AS Tingkatkan Pembelian Bahan Peledak dari Turki untuk Tingkatkan Produksi Peluru Artileri
Ketika Presiden Turki Recep Tayyip Erdogan bersiap mengunjungi ibu kota AS pada bulan Mei, negara tersebut meningkatkan produksi amunisi.
Penulis: Muhammad Barir
AS Berupaya Tingkatkan Pembelian Bahan Peledak dari Turki untuk Tingkatkan Produksi Peluru Artileri
TRIBUNNEWS.COM- Amerika Serikat beralih ke Turki untuk memenuhi tuntutan kebutuhan artileri Ukraina.
Ketika Presiden Turki Recep Tayyip Erdogan bersiap mengunjungi ibu kota AS pada bulan Mei, negara tersebut mengambil tindakan untuk meningkatkan produksi amunisi kaliber 155mm standar NATO.
Pemerintah AS sedang berupaya untuk meningkatkan pembelian bahan peledak tingkat militer dari Turki untuk meningkatkan produksi peluru artileri ketika persediaan Washington hampir habis setelah dua tahun memicu perang di Ukraina.
Bloomberg mengutip para pejabat yang mengetahui bahwa pasokan Turki berupa trinitrotoluene, yang dikenal sebagai TNT, dan nitroguanidine, yang digunakan sebagai bahan bakar, akan sangat penting dalam produksi amunisi kaliber 155mm standar NATO – yang berpotensi meningkatkan produksi tiga kali lipat.

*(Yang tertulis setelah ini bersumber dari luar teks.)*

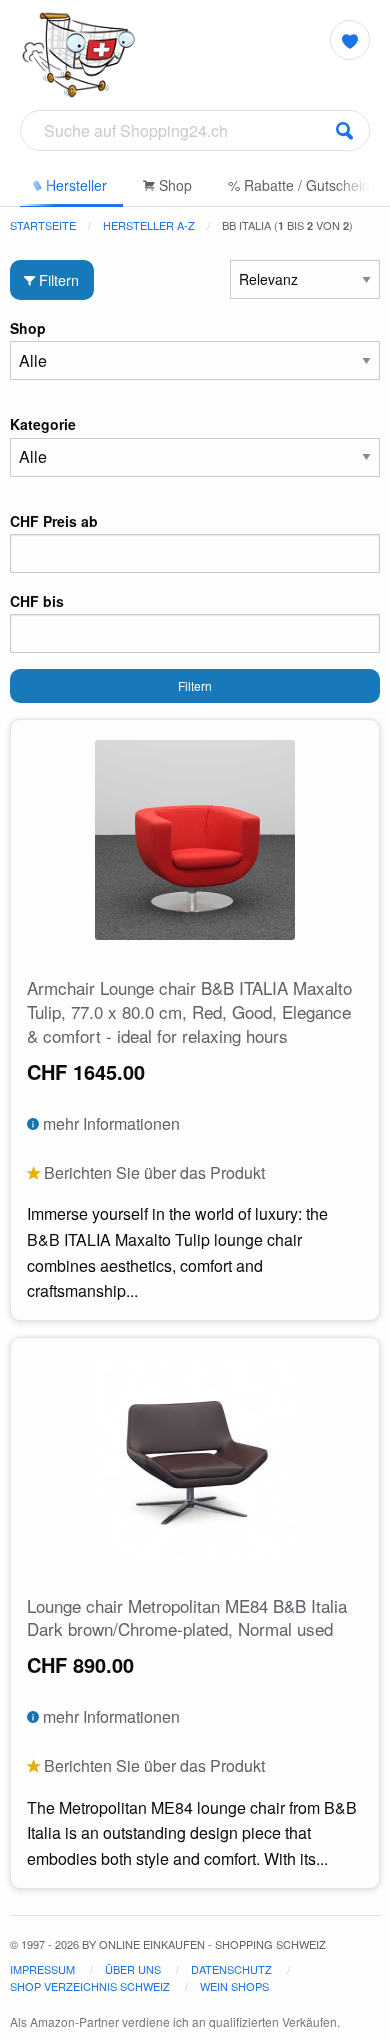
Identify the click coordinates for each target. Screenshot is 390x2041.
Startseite (43, 225)
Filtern (57, 279)
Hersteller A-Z (149, 225)
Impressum (42, 1969)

Perusahaan pertahanan Turki, Repkon, dilaporkan diperkirakan akan memproduksi sekitar 30 persen dari seluruh peluru artileri 155mm buatan AS pada tahun 2025.
Selain itu, Pentagon telah membeli “116.000 butir amunisi siap tempur dari Arca Defense [Turki] untuk dikirimkan tahun ini, dengan tambahan pembelian diharapkan segera dikirimkan tahun depan.”
Pada akhir Februari, Pentagon mengumumkan bahwa mereka telah mengontrak General Dynamics Ordnance dan Tactical Systems untuk membangun tiga lini komponen logam proyektil 155mm di Texas, dengan subkontraktor Turki yang berpartisipasi.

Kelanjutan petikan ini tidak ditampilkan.